You know the drill: a slick photo of a famous bassist, in the background bass gear. The bassist looks happy, he’s obviously a merry time with his new set. What you probably also know is that the bassist was in particular pleased with the financial side of his purchase. Presumably that he got the gear for free. He then became part of a marketing campaign. That is called endorsement. Over the years we have seen good bass players playing on bad equipment, just for the money.
Lately many musicians take action against low wages in music industry. They are rightly angry if it is suggested to play for nothing or almost nothing. Because that would generate additional publicity, or similar reasons. Endorsements are similar: too often one see bass players with bass gear that are not first choice for the player himself. Manufacturers expect to increase their turnover by offering a famous bass players an endorsement.

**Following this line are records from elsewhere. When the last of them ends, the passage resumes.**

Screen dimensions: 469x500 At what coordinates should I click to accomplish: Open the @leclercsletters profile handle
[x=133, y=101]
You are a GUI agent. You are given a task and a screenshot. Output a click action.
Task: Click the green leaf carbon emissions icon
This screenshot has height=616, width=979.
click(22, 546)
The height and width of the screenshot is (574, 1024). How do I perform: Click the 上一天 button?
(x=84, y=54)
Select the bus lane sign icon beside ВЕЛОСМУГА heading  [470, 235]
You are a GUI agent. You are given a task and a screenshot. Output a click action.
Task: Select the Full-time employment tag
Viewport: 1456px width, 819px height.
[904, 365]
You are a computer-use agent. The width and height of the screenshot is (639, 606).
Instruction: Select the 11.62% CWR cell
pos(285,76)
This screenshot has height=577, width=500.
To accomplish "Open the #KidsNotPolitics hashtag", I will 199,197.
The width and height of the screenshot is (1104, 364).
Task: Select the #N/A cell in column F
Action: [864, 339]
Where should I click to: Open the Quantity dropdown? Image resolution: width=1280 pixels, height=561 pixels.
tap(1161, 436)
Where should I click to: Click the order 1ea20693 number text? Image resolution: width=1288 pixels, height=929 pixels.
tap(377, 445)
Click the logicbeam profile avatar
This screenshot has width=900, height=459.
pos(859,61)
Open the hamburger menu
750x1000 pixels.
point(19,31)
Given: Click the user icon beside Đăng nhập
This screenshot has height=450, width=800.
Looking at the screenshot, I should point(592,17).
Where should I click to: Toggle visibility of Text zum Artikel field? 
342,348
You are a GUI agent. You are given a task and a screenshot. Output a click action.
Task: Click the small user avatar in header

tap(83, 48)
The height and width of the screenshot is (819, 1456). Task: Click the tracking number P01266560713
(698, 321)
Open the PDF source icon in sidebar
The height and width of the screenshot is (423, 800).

Hevos does not do that. We’re a relatively small company and have no budget for it. Like many musicians we take our job seriously. For us that means that we try to make perfect bass gear for a fair price. It is impossible to do that for a low price, quality costs money. At Hevos we cherish the principle that good bass gear sells itself, which is proved almost daily. Nowadays many bass players find their way to us. That a number of conservatories and their teachers and students have choosen Hevos as their house brand proofs that we are on the right track.
What we really like to do is to support young bass talents. We have been a a sponsor for many years now of ‘B International Jazz Contest’ in Leuven (formerly Jazz Hoeilaert). That’s a renowned competition for young jazz talents from all over the world, with an international jury. Every year we offer a Hevos bass backline. And we give away the Prize Best Bass Player (a Hevos combo) to the best bassist at the B-Jazz contest.